**PERINTAH 1:** Sebutkan semua tujuan penelitian yang tercantum dalam kutipan tentang pemikiran humanisme Sukarno.
**PERINTAH 2:** Lanjutkan kutipan tentang tujuan penelitian pemikiran humanisme Sukarno, mulai setelah kalimat terakhirnya.

B. Tujuan Penelitian Penelitian ini akan berusaha menjawab permasalahan yang menjadi pertanyaan dalam rumusan masalah sebagai berikut: 1. Menganalisis hakikat pemikiran Sukarno tentang humanisme.
12
2. Menganalisis dan megklasifikasikan problematika yang terjadi dalam filsafat manusia. 3. Menggali hakikat pemikiran humanisme Sukarno yang ditinjau dari filsafat manusia. 4. Merefleksikan dan menganalisis relevansi pemikiran humanisme Sukarno dengan nilai kemanusiaan yang ada di Indonesia.

**CUPLIKAN DATA:**
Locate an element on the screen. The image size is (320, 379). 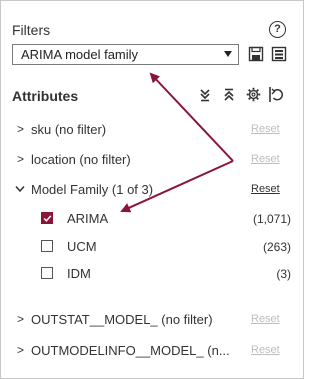
reset-link-sku: Reset is located at coordinates (266, 129).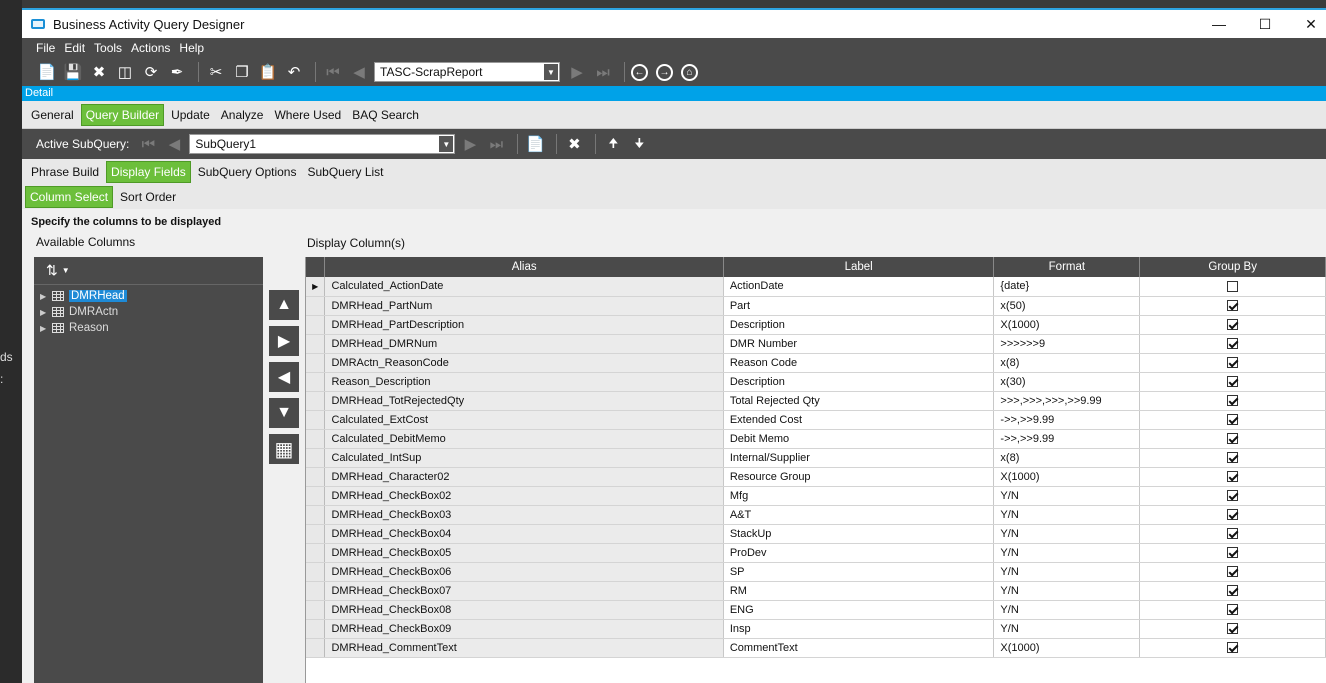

**JAWABAN 1:**
1. Menganalisis hakikat pemikiran Sukarno tentang humanisme.
2. Menganalisis dan megklasifikasikan problematika yang terjadi dalam filsafat manusia.
3. Menggali hakikat pemikiran humanisme Sukarno yang ditinjau dari filsafat manusia.
4. Merefleksikan dan menganalisis relevansi pemikiran humanisme Sukarno dengan nilai kemanusiaan yang ada di Indonesia.

**JAWABAN 2:**
C. Tinjauan Pustaka Humanisme memiliki berbagai bentuk pengertian. Humanisme dapat memiliki arti: a. menganggap individu rasional sebagai nilai paling tinggi; b. menganggap individu sebagai sumber nilai terakhir; c. mengabdi pada pemupukan perkembangan kreatif dan perkembangan moral individu secara rasional dan berarti tanpa acuan pada konsep-konsep tentang yang adikodrati (Bagus, 2005: 295). John C. Luik (2003: 365) dalam Concise Routledge Encyclopedia of Philosophy menjelaskan bahwa filsafat humanisme mengacu pada hubungan interelasi konsep tentang alam, kekuasaan, pendidikan dan nilai dari person manusia. Pada pengertian ini humanisme bersifat memperjelas sistem filsafat untuk mengembangkan konsep substansi ontologi, epistemologi, antropologi, pendidikan, aestetik, etika dan klaim politik. Di sisi lain, humanisme dimaknai lebih dari sekedar metode dan hubungan bebas dari pertanyaan tentang alam dan karakter dari manusia.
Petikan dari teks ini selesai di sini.